(Stored items)
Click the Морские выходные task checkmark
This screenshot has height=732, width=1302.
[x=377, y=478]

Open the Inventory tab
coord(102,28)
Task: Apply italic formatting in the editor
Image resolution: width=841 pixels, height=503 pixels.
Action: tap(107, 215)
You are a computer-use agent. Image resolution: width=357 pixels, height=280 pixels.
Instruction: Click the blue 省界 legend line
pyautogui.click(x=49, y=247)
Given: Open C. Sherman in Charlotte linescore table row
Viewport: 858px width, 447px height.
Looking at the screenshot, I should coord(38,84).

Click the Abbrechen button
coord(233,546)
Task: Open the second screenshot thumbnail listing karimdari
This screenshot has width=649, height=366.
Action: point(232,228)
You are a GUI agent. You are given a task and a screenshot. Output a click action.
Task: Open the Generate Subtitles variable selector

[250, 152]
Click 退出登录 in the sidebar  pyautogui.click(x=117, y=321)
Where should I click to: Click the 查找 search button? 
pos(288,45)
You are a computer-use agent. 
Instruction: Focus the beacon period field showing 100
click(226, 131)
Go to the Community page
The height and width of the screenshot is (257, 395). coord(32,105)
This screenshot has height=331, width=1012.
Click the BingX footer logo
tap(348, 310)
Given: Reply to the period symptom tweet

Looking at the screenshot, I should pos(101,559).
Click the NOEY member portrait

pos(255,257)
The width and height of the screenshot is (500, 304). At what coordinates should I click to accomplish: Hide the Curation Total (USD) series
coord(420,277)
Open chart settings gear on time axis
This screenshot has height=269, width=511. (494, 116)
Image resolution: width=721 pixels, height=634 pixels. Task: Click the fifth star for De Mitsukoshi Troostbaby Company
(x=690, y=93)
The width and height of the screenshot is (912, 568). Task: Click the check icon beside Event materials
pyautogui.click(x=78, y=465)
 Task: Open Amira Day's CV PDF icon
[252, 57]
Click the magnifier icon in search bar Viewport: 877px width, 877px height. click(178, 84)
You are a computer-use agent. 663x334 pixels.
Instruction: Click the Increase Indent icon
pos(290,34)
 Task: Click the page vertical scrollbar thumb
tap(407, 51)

### TO DO
Reproduce every entry above so that each one matches its source exactly.

### YOUR SOLUTION
Click the Морские выходные task checkmark
This screenshot has height=732, width=1302.
[x=377, y=478]

Open the Inventory tab
coord(102,28)
Task: Apply italic formatting in the editor
Image resolution: width=841 pixels, height=503 pixels.
Action: tap(107, 215)
You are a computer-use agent. Image resolution: width=357 pixels, height=280 pixels.
Instruction: Click the blue 省界 legend line
pyautogui.click(x=49, y=247)
Given: Open C. Sherman in Charlotte linescore table row
Viewport: 858px width, 447px height.
Looking at the screenshot, I should coord(38,84).

Click the Abbrechen button
coord(233,546)
Task: Open the second screenshot thumbnail listing karimdari
This screenshot has width=649, height=366.
Action: point(232,228)
You are a GUI agent. You are given a task and a screenshot. Output a click action.
Task: Open the Generate Subtitles variable selector

[250, 152]
Click 退出登录 in the sidebar  pyautogui.click(x=117, y=321)
Where should I click to: Click the 查找 search button? 
pos(288,45)
You are a computer-use agent. 
Instruction: Focus the beacon period field showing 100
click(226, 131)
Go to the Community page
The height and width of the screenshot is (257, 395). coord(32,105)
This screenshot has height=331, width=1012.
Click the BingX footer logo
tap(348, 310)
Given: Reply to the period symptom tweet

Looking at the screenshot, I should pos(101,559).
Click the NOEY member portrait

pos(255,257)
The width and height of the screenshot is (500, 304). At what coordinates should I click to accomplish: Hide the Curation Total (USD) series
coord(420,277)
Open chart settings gear on time axis
This screenshot has height=269, width=511. (494, 116)
Image resolution: width=721 pixels, height=634 pixels. Task: Click the fifth star for De Mitsukoshi Troostbaby Company
(x=690, y=93)
The width and height of the screenshot is (912, 568). Task: Click the check icon beside Event materials
pyautogui.click(x=78, y=465)
 Task: Open Amira Day's CV PDF icon
[252, 57]
Click the magnifier icon in search bar Viewport: 877px width, 877px height. click(178, 84)
You are a computer-use agent. 663x334 pixels.
Instruction: Click the Increase Indent icon
pos(290,34)
 Task: Click the page vertical scrollbar thumb
tap(407, 51)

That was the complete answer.